Letter by Serebruany Regarding Article, “Cost-Effectiveness of Prasugrel Versus Clopidogrel in Patients With Acute Coronary Syndromes and Planned Percutaneous Coronary Intervention: Results From the Trial to Assess Improvement in Therapeutic Outcomes by Optimizing Platelet Inhibition With Prasugrel-Thrombolysis in Myocardial Infarction TRITON-TIMI 38”
To the Editor:
I read with interest the article by Mahoney et al1 suggesting the cost advantage of prasugrel over clopidogrel; however, I found 3 aspects of their article confusing. First, frequency of rehospitalizations (Table 1 in their article) does not include extra cancers observed in the prasugrel arm of the TRial to assess Improvement in Therapeutic Outcomes by optimizing platelet inhibitioN with prasugrel (TRITON) trial. Considering the 27% increase in new cancers (P=0.031), the 36.8% incidence of new solid cancers (P=0.013), and the escalated delayed cancer risks after 4 months of therapy (especially dominant in women) that are clearly outlined in the available US Food and Drug Administration reports,2,3 cancer imbalance should be included for a fair cost comparison. The mortality rate was also higher for patients with solid cancers, with more deaths in patients with new solid cancers (37 versus 25) and with new and worse solid cancers (43 versus 28) in the prasugrel group.3
Second, the statement that “prasugrel was associated with life-expectancy gains because of the decreased rate of nonfatal MI” is challenged by the very high rates of myocardial infarction (MI) due to massive adjudication of enzymatic events unrecognized as MIs by the TRITON investigators.2 Therefore, application of the physician-driven Saskatchewan Health Database as a model for predicting life expectancy for the centrally adjudicated TRITON data set is questionable, because MI definitions, clinical manifestations, and, most importantly, associated prognoses of ischemic episodes were different and hard to match.

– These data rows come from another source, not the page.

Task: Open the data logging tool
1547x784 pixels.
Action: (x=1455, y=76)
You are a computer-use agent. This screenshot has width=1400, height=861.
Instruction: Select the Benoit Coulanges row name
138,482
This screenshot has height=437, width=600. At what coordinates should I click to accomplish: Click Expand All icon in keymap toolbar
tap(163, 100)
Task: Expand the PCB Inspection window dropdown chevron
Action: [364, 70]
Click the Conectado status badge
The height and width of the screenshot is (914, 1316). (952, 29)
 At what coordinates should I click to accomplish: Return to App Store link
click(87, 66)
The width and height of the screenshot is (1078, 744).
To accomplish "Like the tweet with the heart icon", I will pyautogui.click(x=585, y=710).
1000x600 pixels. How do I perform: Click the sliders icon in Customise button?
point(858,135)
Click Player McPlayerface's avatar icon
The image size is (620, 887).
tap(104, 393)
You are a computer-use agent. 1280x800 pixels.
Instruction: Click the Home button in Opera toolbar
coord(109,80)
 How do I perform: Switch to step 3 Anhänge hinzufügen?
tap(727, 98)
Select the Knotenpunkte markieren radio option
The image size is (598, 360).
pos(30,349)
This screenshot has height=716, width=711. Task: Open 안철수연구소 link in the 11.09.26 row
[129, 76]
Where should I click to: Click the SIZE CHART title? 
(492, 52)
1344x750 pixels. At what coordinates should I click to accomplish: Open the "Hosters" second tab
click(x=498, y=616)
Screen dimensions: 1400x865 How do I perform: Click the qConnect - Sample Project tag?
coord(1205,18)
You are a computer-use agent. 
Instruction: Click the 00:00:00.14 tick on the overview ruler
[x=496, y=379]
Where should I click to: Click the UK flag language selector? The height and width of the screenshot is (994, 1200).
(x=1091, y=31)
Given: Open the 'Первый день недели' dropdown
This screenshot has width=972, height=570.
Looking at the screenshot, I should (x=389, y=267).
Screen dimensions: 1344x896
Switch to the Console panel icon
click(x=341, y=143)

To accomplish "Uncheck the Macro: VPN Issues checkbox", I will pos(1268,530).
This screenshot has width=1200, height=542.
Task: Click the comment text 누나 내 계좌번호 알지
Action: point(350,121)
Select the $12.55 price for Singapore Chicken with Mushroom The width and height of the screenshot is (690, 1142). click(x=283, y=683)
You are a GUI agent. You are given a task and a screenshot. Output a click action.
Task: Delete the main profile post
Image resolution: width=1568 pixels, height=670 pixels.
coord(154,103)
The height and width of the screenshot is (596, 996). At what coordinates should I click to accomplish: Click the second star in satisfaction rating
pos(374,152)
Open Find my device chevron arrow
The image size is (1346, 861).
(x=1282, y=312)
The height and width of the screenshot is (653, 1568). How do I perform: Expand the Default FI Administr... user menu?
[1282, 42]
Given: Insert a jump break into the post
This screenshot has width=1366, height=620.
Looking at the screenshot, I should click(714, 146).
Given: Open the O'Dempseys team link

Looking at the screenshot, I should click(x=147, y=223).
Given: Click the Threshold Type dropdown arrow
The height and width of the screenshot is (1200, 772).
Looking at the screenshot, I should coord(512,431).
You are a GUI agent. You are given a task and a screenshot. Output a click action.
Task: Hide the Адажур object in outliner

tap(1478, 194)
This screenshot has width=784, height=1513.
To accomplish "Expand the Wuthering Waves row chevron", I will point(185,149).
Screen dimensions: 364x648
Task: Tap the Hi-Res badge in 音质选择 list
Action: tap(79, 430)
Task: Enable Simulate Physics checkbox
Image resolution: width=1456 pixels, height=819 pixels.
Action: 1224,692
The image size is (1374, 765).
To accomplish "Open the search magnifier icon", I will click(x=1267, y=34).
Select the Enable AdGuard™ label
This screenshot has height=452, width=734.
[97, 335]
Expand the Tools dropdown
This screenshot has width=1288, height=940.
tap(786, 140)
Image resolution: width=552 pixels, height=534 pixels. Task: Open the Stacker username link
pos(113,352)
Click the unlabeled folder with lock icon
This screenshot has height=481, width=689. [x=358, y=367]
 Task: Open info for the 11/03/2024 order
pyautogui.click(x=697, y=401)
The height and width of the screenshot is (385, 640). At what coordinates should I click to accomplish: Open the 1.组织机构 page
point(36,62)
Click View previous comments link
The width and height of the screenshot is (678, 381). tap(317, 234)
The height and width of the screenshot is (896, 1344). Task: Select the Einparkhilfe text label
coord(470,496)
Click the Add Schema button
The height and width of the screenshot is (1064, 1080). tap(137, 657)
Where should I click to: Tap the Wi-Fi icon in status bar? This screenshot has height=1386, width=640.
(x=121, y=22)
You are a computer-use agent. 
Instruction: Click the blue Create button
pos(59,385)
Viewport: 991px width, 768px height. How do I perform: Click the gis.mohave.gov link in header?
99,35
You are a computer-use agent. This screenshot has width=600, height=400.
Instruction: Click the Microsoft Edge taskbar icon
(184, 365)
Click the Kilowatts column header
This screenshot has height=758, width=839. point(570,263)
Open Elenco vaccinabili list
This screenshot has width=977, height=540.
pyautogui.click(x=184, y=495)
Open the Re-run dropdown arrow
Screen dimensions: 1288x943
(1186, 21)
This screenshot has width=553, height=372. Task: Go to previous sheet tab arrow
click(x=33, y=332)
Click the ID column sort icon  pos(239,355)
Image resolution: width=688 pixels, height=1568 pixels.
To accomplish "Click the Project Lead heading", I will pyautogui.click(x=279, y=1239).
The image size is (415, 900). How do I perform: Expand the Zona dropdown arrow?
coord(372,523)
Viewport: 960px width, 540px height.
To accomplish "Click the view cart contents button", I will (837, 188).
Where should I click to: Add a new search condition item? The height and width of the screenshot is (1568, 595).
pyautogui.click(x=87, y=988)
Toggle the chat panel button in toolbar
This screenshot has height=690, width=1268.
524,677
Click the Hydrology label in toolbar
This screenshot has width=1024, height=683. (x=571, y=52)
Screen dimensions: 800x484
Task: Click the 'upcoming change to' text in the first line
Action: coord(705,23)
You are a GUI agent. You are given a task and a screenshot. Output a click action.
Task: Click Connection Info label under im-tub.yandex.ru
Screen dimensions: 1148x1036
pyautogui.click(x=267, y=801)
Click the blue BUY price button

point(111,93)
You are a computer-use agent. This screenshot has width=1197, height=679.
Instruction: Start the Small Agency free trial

Finally, the Food and Drug Administration’s Prasugrel Action Package suggests that all-cause deaths go in opposite directions in ST-elevation MI and unstable angina/non–ST-elevation MI TRITON subgroups. Mortality shows a trend of being consistently higher for prasugrel in unstable angina/non–ST-elevation MI patients, who represent 74% of the entire TRITON cohort, whereas there is an early mortality benefit in ST-elevation MI patients, followed by late detriment.4 The potential impact of the front-loaded nature of vascular benefit versus a delayed but ever-increasing bleeding and cancer risks after prasugrel should be included in a predictive model for a more balanced and reasonable assessment of the cost-effectiveness of thienopyridine.
Dr Serebruany is listed as an inventor and received compensation for the US patent application P-17232, “Method for treating vascular diseases with prasugrel,” assigned to Lilly. He received funding for research studies with both prasugrel and clopidogrel.
Mahoney EM, Wang K, Arnold SV, Proskorovsky I, Wiviott S, Antman E, Braunwald E, Cohen DJ. Cost-effectiveness of prasugrel versus clopidogrel in patients with acute coronary syndromes and planned percutaneous coronary intervention: results from the Trial to Assess Improvement in Therapeutic Outcomes by Optimizing Platelet Inhibition With Prasugrel-Thrombolysis in Myocardial Infarction TRITON-TIMI 38. Circulation. 2010; 121: 71–79.